The Maldives, the world’s leading supplier of pole and line caught tuna, installed a new president after the man credited with bringing democracy to the Indian Ocean islands resigned, apparently under military pressure following a police mutiny. Resigning president Nasheed was globally known for his passionate advocacy about climate change and rising seas, which threaten to engulf the low-lying nation.

On Wednesday, just 24 hours after police joined opposition protesters in attacking the military headquarters and seizing the state TV station, the streets of the capital island, Male, were calm as people went to work and children to school.
Former President Mohamed Nasheed resigned on Tuesday and was later freed from military custody. His deputy, Mohamed Waheed Hassan Manik, was sworn in by the speaker of the People’s Majlis, or parliament.

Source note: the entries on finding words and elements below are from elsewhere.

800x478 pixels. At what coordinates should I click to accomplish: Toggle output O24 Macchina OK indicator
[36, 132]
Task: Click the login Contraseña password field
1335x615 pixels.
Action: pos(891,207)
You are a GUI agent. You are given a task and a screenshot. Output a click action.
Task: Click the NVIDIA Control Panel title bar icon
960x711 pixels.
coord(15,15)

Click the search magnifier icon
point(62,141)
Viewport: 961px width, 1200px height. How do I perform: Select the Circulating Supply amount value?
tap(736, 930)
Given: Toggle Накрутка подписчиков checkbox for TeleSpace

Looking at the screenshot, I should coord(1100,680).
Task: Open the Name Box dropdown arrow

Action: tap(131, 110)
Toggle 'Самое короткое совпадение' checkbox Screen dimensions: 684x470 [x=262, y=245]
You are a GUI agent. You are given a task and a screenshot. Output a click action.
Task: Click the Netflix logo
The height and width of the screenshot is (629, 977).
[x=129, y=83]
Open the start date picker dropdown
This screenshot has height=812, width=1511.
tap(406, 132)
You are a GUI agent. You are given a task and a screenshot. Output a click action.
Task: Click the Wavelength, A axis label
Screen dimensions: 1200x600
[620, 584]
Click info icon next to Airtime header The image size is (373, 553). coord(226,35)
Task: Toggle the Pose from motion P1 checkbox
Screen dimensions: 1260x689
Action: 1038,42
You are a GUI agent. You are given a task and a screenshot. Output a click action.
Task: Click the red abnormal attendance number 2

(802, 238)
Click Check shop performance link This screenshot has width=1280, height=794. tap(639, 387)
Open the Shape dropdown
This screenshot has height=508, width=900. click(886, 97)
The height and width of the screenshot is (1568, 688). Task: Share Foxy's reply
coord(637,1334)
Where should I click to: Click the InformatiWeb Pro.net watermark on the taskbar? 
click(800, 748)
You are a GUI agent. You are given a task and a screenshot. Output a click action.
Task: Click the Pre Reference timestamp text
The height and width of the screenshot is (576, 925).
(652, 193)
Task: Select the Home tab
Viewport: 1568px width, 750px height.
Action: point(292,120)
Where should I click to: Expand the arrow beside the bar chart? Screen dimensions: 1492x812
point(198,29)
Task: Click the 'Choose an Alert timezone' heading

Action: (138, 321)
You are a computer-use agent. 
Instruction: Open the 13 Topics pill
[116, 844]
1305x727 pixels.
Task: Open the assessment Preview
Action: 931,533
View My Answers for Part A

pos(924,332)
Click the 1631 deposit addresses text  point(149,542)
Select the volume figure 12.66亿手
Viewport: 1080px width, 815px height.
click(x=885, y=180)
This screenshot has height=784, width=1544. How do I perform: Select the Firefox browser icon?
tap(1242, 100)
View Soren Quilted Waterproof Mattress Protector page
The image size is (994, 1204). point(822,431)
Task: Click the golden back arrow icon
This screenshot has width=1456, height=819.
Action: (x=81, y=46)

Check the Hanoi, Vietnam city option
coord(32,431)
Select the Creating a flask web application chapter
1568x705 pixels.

United Nations Secretary-General Ban Ki-moon said in a statement he hoped the “handover of power, which has been announced as a constitutional step to avoid further violence and instability, will lead to the peaceful resolution of the political crisis that has polarized the country.”
Nasheed’s order to the military to arrest a judge, whom he accused of blocking multi-million dollar corruption cases against members of former President Maumoon Abdul Gayoom’s government, set off three weeks of opposition protests that peaked with Tuesday’s police revolt.
In the end, elements of the same military marched him into his own office to order his own resignation, a close aide told Reuters in the first witness account of Nasheed’s exit.
“The gates of the president’s office swung open and in came these unmarked vehicles we’ve never seen before and Nasheed came out with around 50 soldiers around him, and senior military men we’d never seen before,” said Paul Roberts, Nasheed’s communications adviser.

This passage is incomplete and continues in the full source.